- Uważamy za konieczne wypracowanie krótko– i długoterminowych szczegółowych zasad gospodarowania populacją bieszczadzkich żubrów, uwzględniających sytuację zdrowotną, demograficzną i zdarzenia losowe – twierdzi koordynator Piotr Brewczyński.
Pierwsze spotkanie komisji odbyło się w międzynarodowym składzie. Stronę ukraińską reprezentowała Oksana Maryskevych z Akademii Nauk Ukrainy, zaś słowacką: Stefan Pčola i Juraj Minarčin z Parku Narodowego Połoniny. Obecny był również Jan Szafrański, dyrektor Magurskiego Parku Narodowego.

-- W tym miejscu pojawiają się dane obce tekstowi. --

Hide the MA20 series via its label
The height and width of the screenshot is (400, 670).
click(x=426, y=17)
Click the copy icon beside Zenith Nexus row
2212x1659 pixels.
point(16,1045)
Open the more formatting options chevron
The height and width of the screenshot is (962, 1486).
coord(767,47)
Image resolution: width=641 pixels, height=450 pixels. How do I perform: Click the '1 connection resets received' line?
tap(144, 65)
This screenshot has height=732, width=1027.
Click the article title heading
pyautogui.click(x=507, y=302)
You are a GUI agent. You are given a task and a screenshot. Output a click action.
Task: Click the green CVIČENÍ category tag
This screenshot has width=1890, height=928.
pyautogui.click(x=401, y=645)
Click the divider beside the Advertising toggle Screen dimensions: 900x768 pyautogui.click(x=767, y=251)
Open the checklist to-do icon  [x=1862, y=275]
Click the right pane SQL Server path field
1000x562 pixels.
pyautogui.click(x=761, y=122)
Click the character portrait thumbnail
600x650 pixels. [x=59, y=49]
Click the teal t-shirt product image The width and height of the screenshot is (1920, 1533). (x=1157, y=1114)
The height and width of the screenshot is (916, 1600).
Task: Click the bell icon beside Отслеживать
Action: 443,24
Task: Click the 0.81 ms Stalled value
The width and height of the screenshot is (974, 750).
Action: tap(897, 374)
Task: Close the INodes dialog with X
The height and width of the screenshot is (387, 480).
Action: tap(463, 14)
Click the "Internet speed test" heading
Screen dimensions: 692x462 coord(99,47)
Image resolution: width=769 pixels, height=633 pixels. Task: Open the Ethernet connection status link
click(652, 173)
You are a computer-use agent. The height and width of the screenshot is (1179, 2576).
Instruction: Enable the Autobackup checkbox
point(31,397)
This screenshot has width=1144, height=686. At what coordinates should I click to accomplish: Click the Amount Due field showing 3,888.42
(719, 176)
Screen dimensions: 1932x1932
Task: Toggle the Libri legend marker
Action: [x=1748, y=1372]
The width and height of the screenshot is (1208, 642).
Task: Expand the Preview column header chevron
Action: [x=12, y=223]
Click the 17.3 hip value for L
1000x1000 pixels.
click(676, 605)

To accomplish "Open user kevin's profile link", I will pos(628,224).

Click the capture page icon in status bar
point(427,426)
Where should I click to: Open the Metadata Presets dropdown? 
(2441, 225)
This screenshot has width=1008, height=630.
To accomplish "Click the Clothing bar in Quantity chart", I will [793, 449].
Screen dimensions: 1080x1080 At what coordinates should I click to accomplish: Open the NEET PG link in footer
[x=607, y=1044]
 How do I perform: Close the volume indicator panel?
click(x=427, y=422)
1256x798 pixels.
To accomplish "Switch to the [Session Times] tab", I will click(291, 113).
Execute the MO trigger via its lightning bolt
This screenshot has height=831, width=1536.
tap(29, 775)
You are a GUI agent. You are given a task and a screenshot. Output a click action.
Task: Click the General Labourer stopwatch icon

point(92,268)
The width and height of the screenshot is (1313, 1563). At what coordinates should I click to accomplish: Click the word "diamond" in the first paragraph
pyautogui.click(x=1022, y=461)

Na wstępie przedstawiono kompleksową informację o rozmieszczeniu karpackich stad żubrów, kondycji populacji i zagrożeń z tytułu chorób zakaźnych na obszarze przygranicznym trzech sąsiadujących państw, na terenie Międzynarodowego Rezerwatu Biosfery Karpaty Wschodnie. Polska posiada tu prawie 300 żyjących na wolności żubrów, Słowacja 8, zaś Ukraina tylko 7 osobników.
- Ukraina chce przywrócić stada wolnościowe żubra linii górskiej. – deklarowała Oksana Maryskevych.
– Wiosną tego roku, dzięki pomocy Stowarzyszenia Miłośników Żubrów z Polski przywieźliśmy w Beskidy Skolskie sześć osobników pochodzących z Niemiec. Wkrótce powinny one opuścić zagrodę kwarantannową. Chcemy stworzyć plan ochrony tego gatunku w naszym kraju i z pomocą, między innymi leśników z Polski, przywrócić w naszym kraju stan żubrów sprzed lat. Obecnie na całej Ukrainie żyje około 300 żubrów, jednak kilkanaście lat temu było ich tu ponad 700.
Uczestnicy spotkania uznali za niezbędne: stały monitoring liczebności i stanu zdrowotnego stad oraz wymianę informacji na temat żubrów, rozszerzenie areału występowania żubra po obu stronach Karpat. Stwierdzono, że w polskiej części gór dobre warunki do bytowania żubra istnieją także w Beskidzie Niskim, zwłaszcza na obszarze Magurskiego Parku Narodowego.